**Challenge**. Turn the listing below into a Markdown table with the columns Row and Line, starting with the line that contains "Click the Paypal logo icon" and going on through the end of the listing. Leave out blank lines and pictures.

**Provided entries**.

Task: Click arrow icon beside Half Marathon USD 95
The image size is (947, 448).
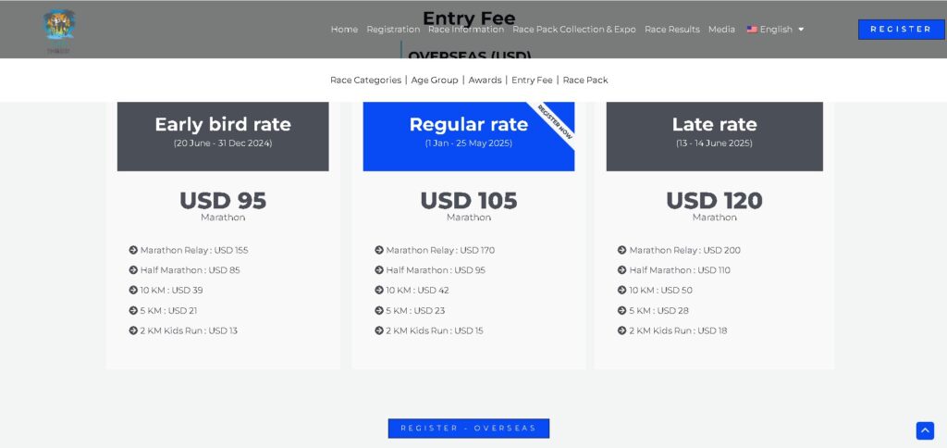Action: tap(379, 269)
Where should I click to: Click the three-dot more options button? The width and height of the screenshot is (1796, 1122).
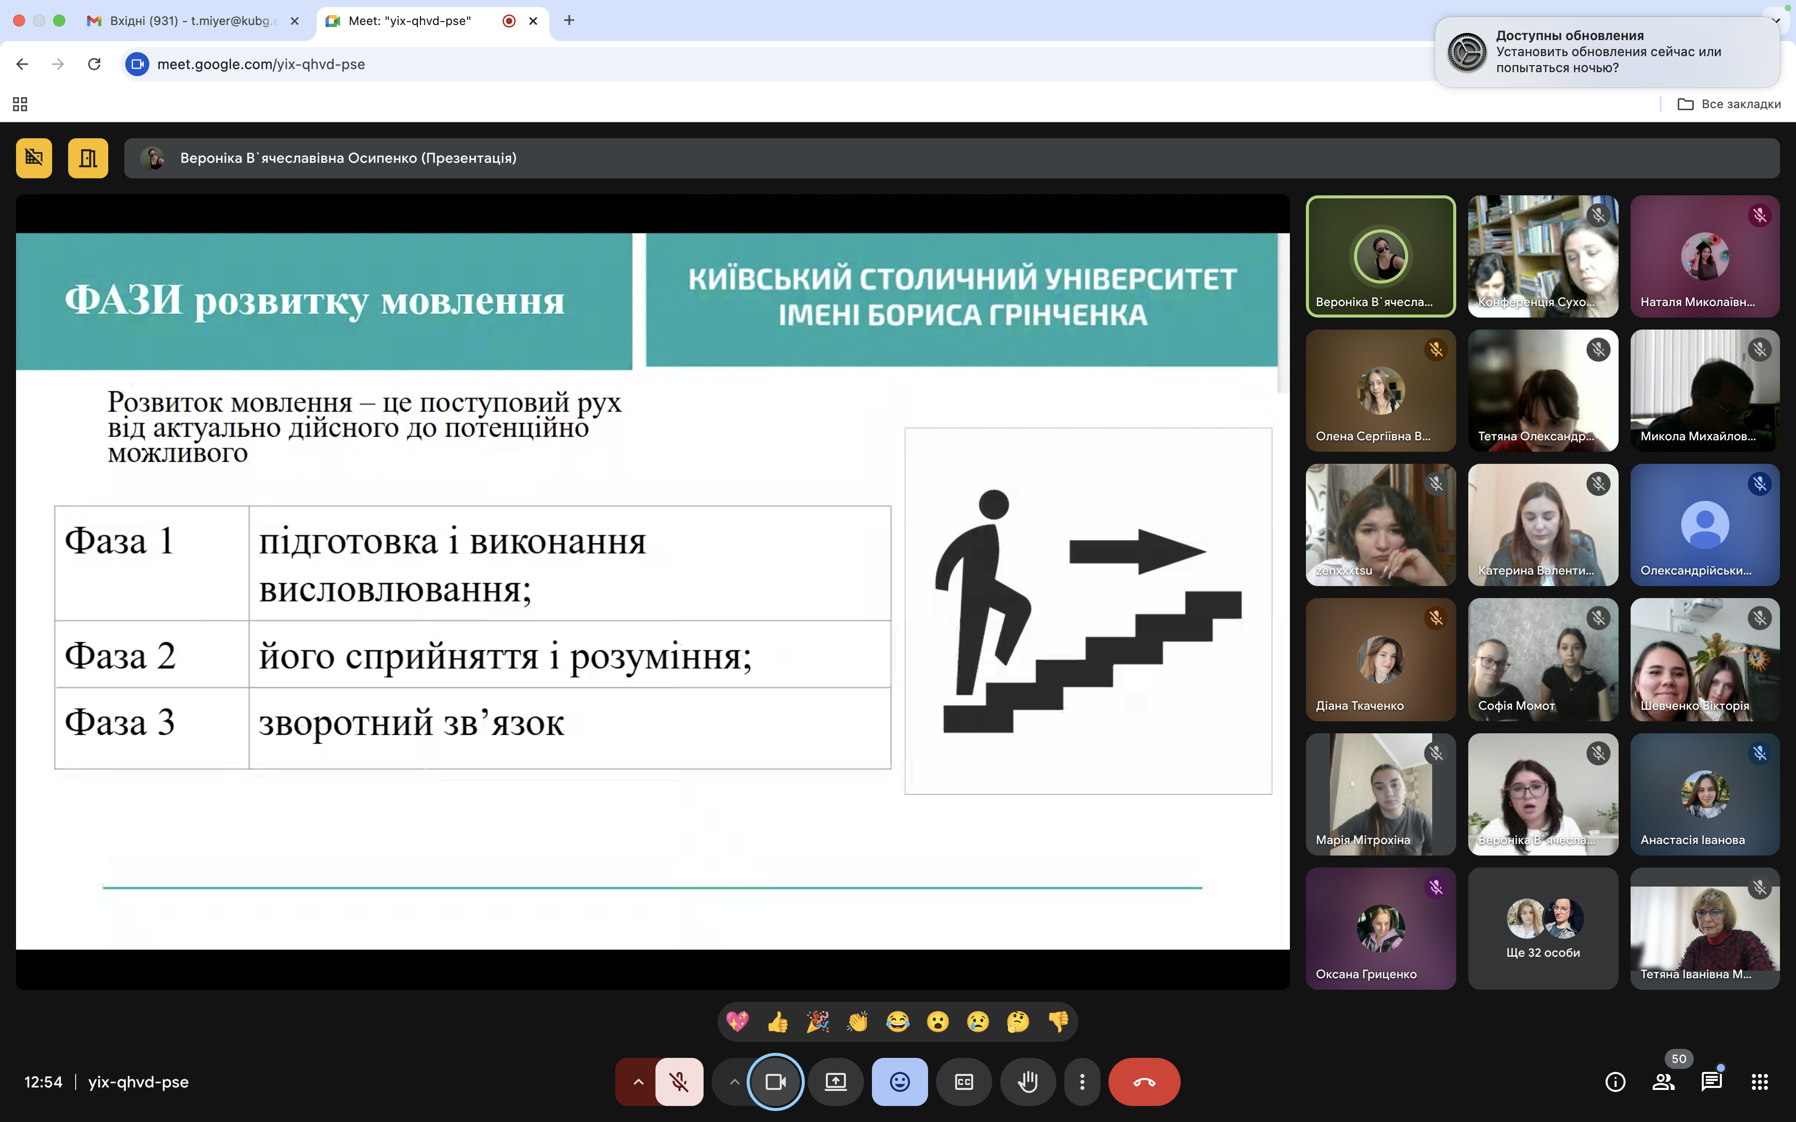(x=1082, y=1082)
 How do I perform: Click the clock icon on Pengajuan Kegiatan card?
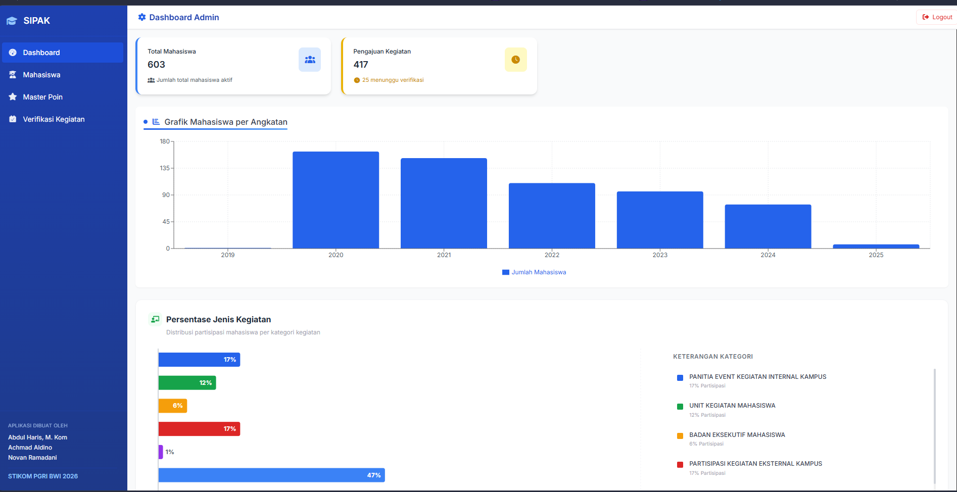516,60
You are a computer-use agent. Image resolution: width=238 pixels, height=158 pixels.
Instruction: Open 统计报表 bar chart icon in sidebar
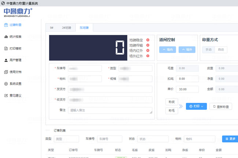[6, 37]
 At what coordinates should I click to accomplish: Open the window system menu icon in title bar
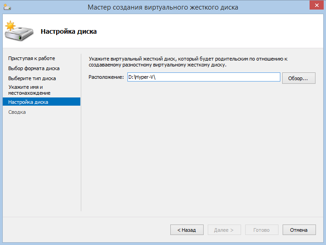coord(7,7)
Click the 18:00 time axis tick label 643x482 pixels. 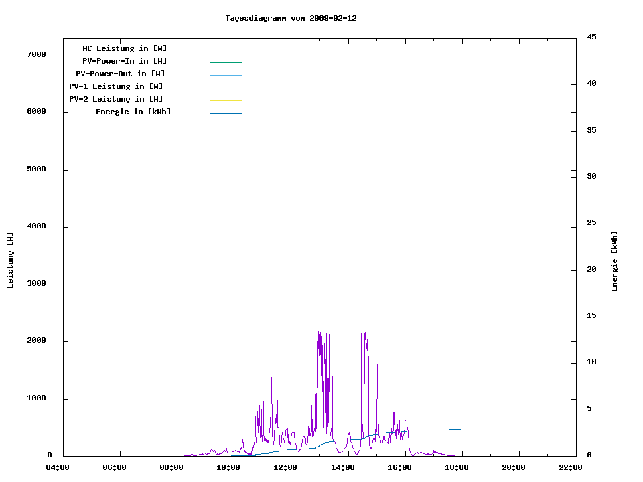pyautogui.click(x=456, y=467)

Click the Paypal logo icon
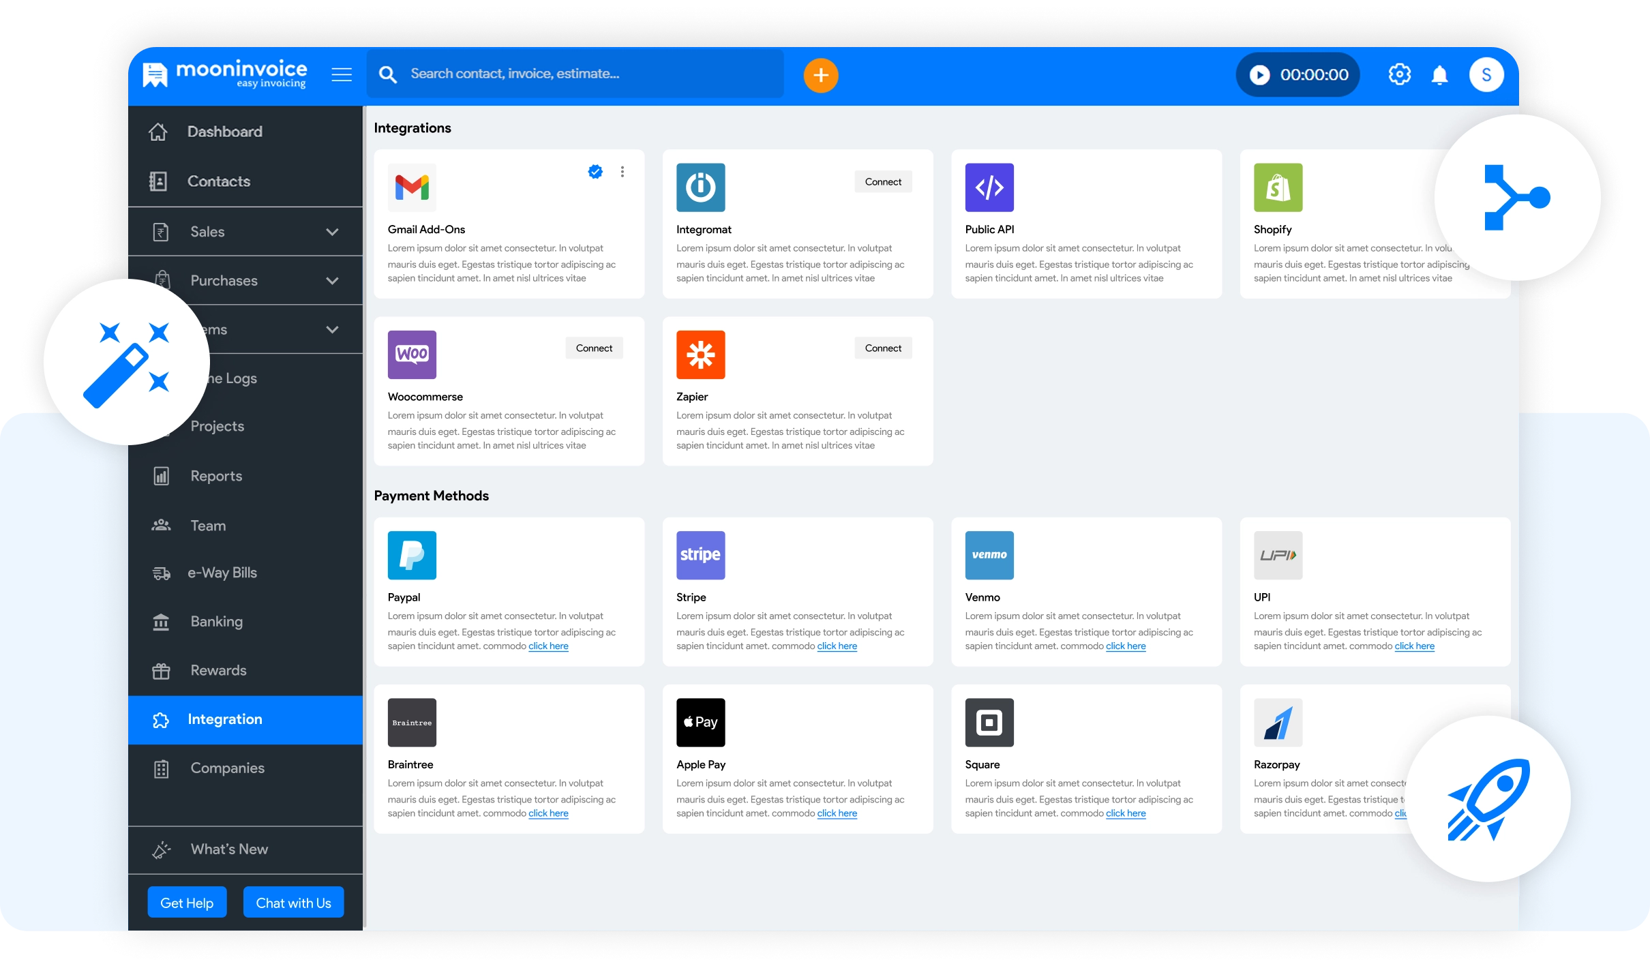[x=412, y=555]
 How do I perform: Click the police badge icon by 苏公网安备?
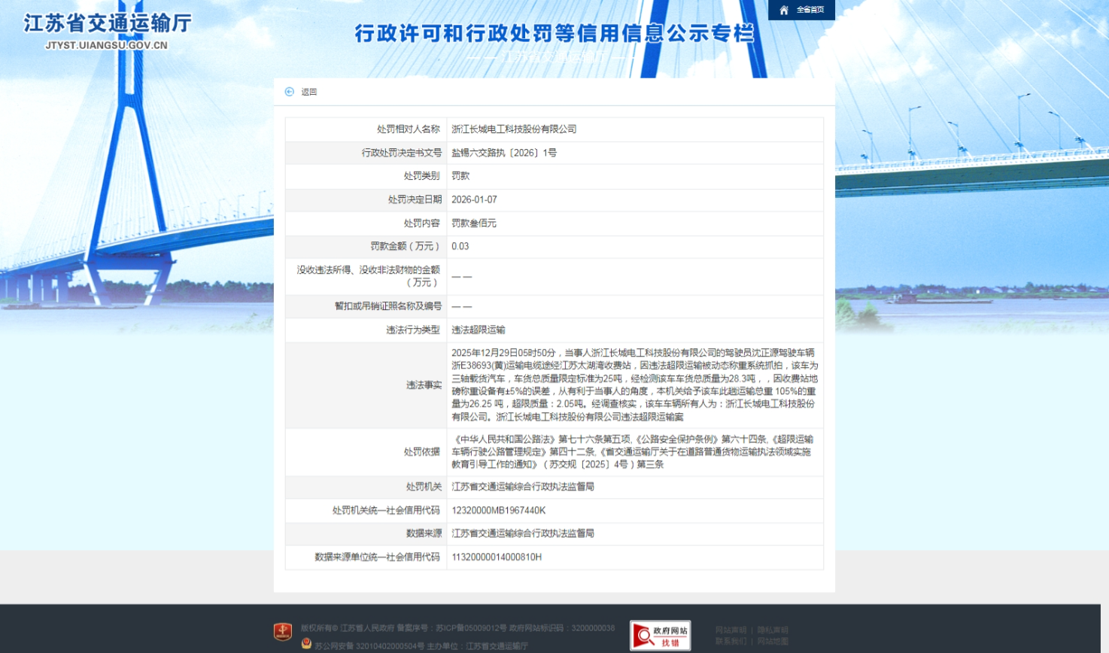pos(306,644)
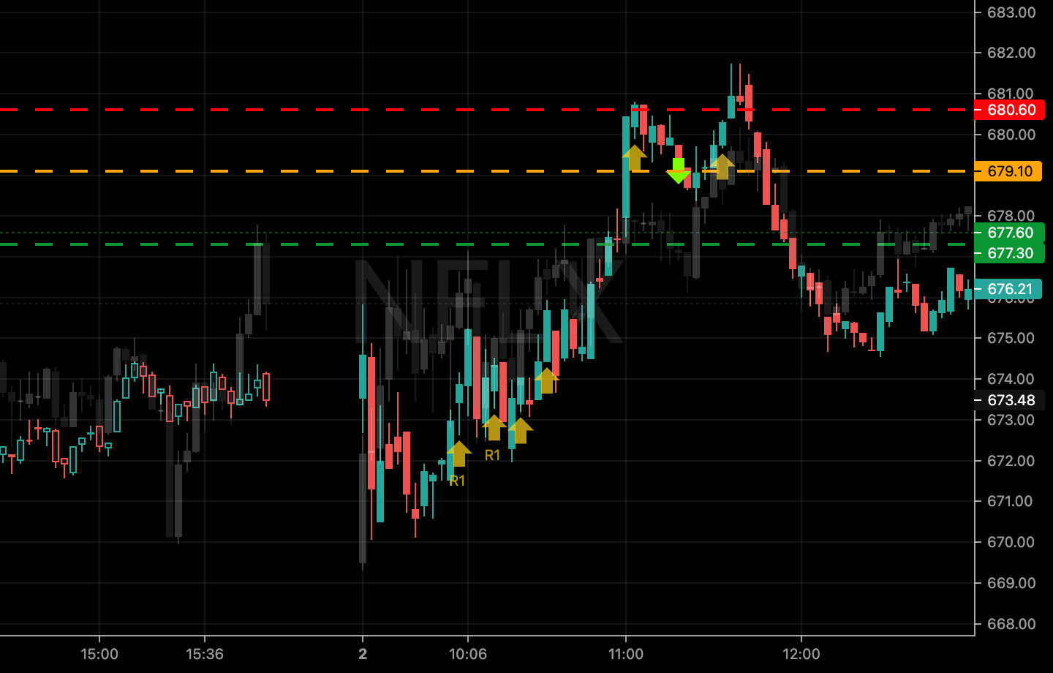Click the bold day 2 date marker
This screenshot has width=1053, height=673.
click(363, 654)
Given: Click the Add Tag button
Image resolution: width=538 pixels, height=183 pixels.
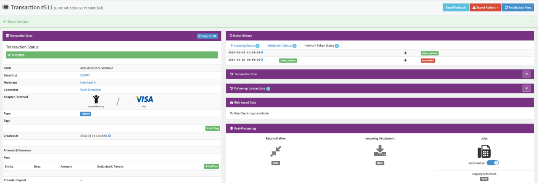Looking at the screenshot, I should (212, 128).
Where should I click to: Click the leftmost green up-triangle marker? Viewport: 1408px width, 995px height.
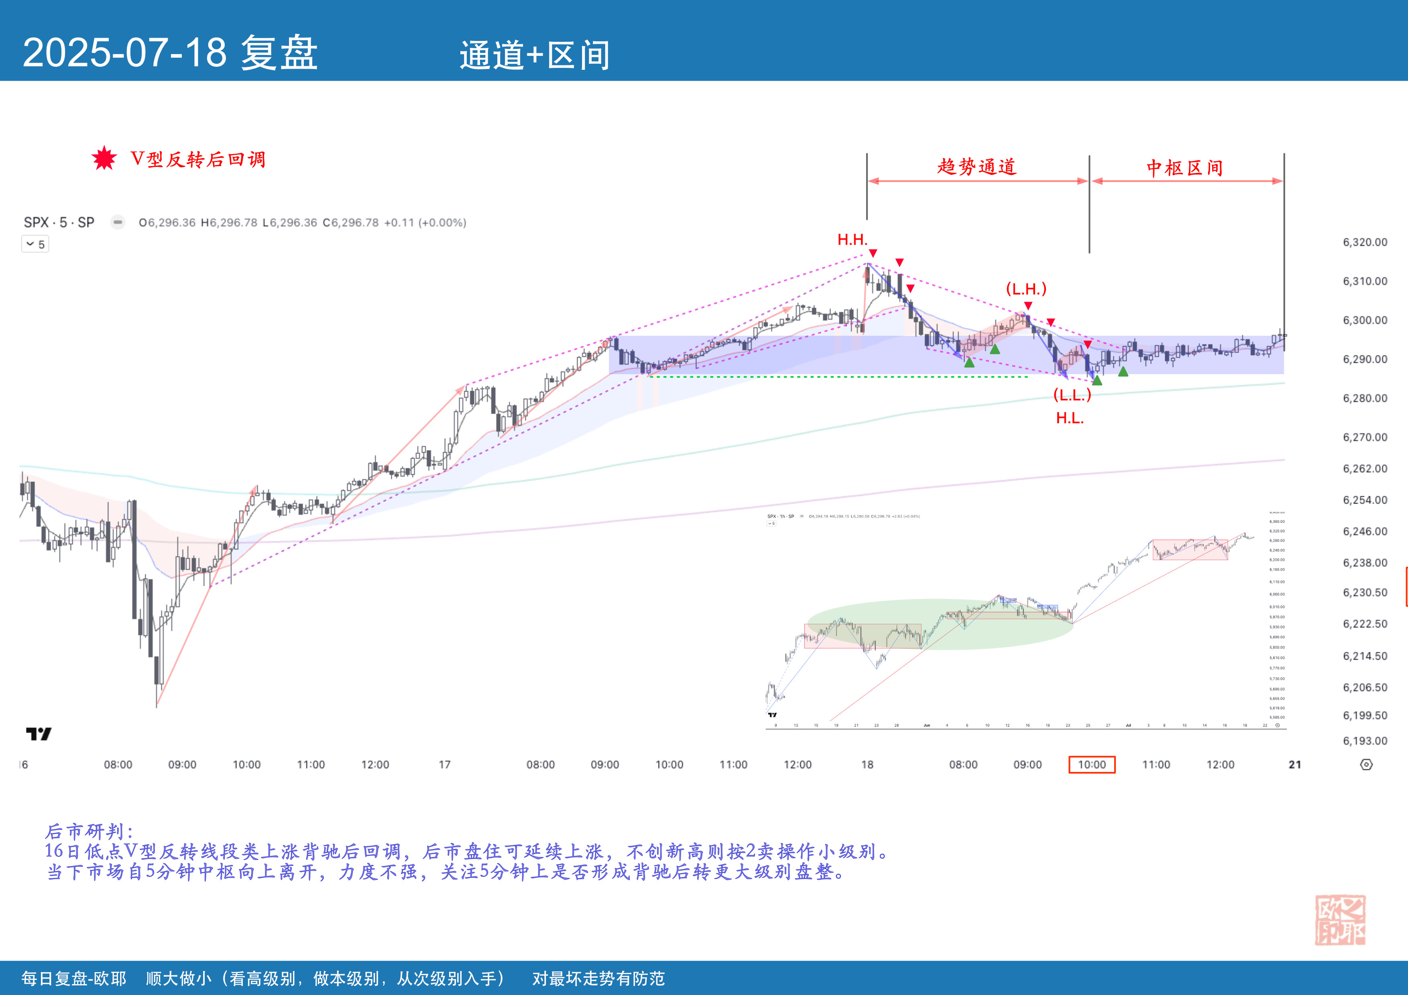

**Exercise answer**.
| Row | Line |
|---|---|
| 1 | Click the Paypal logo icon |
| 2 | [x=412, y=555] |
| 3 |  How do I perform: Click the police badge icon by 苏公网安备? |
| 4 | pos(306,644) |
| 5 | Click the bold day 2 date marker |
| 6 | This screenshot has width=1053, height=673. |
| 7 | click(363, 654) |
| 8 | Given: Click the Add Tag button |
| 9 | Image resolution: width=538 pixels, height=183 pixels. |
| 10 | Looking at the screenshot, I should (212, 128). |
| 11 | Where should I click to: Click the leftmost green up-triangle marker? Viewport: 1408px width, 995px height. |